There are so many delights in Hugo, Martin Scorcese’s cinematic holiday gift, that it’s not unlike visiting a Parisian bakery—each visual bon bon is a mini-feast. Perhaps the biggest surprise of all is that Scorcese, filmdom’s king of R-rated thug operas, is attached to such a family friendly movie. But with Hugo, it’s as if he has inhabited this genre for a generation or two—the film is nothing short of a valentine to youth, adventure and cinema itself.
Based on the 2007 bestselling illustrated novel by Brian Selznick, The Invention of Hugo Cabret, the film is perhaps the best use of 3D technology since Avatar and might well be a touchstone film for the day when the Motion Picture Academy finally creates a Best 3D Feature Oscar (and it will someday, I’m certain).
14-year-old Asa Butterfield (The Boy in the Striped Pajamas) is Hugo, a Dickensian-like lad orphaned in 1931 Paris when his inventor father (Jude Law) is killed in a fire. Hugo is left by a ne’er-do-well Uncle to be a clockmaster in a Parisian metro station. Hour by hour, day by day Hugo secretly winds the massive timepieces, living in seclusion behind the clock faces. He quickly partners with Isabelle, played adoringly by 14-year-old Chloe Grace Moretz (Kick Ass, Let Me In). Their adventures, and there are many, circle around Hugo’s quest to find a mysterious heart-shaped key to bring life to an “automaton,” a mechanical man with a mysterious message.

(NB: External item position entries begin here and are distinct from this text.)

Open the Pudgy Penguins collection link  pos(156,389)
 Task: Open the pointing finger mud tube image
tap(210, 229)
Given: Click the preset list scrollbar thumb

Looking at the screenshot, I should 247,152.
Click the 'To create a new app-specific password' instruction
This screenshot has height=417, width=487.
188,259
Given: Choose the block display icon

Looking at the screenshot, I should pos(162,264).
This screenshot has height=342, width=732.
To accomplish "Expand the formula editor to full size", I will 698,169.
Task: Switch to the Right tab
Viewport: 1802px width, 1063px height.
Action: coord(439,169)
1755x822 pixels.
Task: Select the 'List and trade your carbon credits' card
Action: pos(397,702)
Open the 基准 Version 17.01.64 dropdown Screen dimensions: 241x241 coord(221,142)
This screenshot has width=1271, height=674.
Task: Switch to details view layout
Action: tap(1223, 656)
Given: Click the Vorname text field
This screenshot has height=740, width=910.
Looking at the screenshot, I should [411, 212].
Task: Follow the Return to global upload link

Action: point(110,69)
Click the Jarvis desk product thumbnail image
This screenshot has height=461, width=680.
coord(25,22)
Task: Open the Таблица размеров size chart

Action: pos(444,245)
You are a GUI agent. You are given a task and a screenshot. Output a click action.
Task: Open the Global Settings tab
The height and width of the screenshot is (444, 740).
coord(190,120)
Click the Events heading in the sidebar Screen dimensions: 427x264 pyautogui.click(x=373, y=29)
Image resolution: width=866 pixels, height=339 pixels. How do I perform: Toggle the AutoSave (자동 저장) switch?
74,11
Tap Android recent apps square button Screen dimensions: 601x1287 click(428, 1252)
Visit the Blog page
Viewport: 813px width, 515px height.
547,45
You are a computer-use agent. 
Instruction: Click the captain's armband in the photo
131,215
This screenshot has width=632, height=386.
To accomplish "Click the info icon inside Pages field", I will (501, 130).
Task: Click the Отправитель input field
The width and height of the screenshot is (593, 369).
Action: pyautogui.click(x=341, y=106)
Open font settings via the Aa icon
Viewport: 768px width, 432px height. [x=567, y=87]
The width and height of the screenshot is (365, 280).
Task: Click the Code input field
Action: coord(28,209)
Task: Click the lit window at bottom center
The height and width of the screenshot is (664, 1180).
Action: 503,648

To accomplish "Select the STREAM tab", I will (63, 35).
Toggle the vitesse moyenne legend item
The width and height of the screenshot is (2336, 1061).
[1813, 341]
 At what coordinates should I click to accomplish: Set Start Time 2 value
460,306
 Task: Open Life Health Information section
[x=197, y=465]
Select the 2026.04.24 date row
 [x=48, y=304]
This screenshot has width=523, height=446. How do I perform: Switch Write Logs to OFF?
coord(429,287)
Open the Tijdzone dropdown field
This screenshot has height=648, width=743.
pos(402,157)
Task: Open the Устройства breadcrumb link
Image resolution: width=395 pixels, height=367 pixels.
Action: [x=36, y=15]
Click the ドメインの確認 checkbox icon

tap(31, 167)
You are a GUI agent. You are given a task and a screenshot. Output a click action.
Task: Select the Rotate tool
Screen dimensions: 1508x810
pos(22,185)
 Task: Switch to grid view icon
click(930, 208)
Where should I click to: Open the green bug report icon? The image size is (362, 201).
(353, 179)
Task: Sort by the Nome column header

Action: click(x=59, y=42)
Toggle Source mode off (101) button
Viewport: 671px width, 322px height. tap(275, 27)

Chloe’s guardian is Georges Melies (Ben Kingsley), the real-life legendary magician and director of A Trip to the Moon and hundreds of other iconic silent movies from the birth of cinema. There are many artistic liberties in its plot, but ultimately Hugo is a tribute to Melies and a long-forgotten era when cinema was more poetry than prose.
The set, costumes and Howard Shore’s soundtrack are all lush. The film is far from perfect—it could have been trimmed by about 15-20 minutes—but Hugo is worth a couple hours in the midst of your holiday rush. And its sentimentality is candy cane-sweet.